A probablistic framework for mapping audio-visual features to high-level semantics in terms of concepts and context
暂无分享,去创建一个
Multimedia content is an essential part of information technology. However, the difficulty in filtering, searching, and summarizing video has so far hindered the effective utilization of video databases. Users want to filter and query video by high-level (semantic) concepts, while automatic algorithms can extract only low-level features (e.g., color, texture, shape, amount of motion). Bridging this gap is thus the most challenging problem in video (multimedia) indexing, retrieval, and filtering.
In this thesis we develop a probabilistic framework for mapping low-level features to high-level semantics. This framework consists of representation of concepts using probabilistic multimedia objects (multijects) and representation of contextual constraints of such objects called the multinet. To extract semantics from video, we approach the problem of video understanding as a pattern recognition problem. We develop a framework for modeling the concepts and the context of video content.

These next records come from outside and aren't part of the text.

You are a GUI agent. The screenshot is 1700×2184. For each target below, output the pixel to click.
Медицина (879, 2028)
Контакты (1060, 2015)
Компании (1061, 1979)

Innovative claims of this research include the following: (1) Efficient and generic probabilistic methods for generating a multimedia lexicon of multijects representing semantic concepts consisting of objects, sites, and events using audio and visual features. This is achieved by using probabilistic pattern recognition techniques for fusing multiple modalities. (2) Probabilistic graphical methods for discovering relationships between different semantic concepts and using these relationships to enforce contextual constraints. This leads to enhanced detection of existing concepts and facilitates detection of concepts not observable directly
To alleviate the burden of labeling large data sets for the supervised training of the multiject models, we also present a technique to train models using a partially labeled data set. To support query by audiovisual content, we also implement an algorithm based on the principle of dynamic programming. We also incorporate relevance feedback for this paradigm of query.
The framework is flexible and generic and can therefore be applied easily to applications such as semantic video indexing and filtering, human-computer intelligent interaction, surveillance, and Internet multimedia management.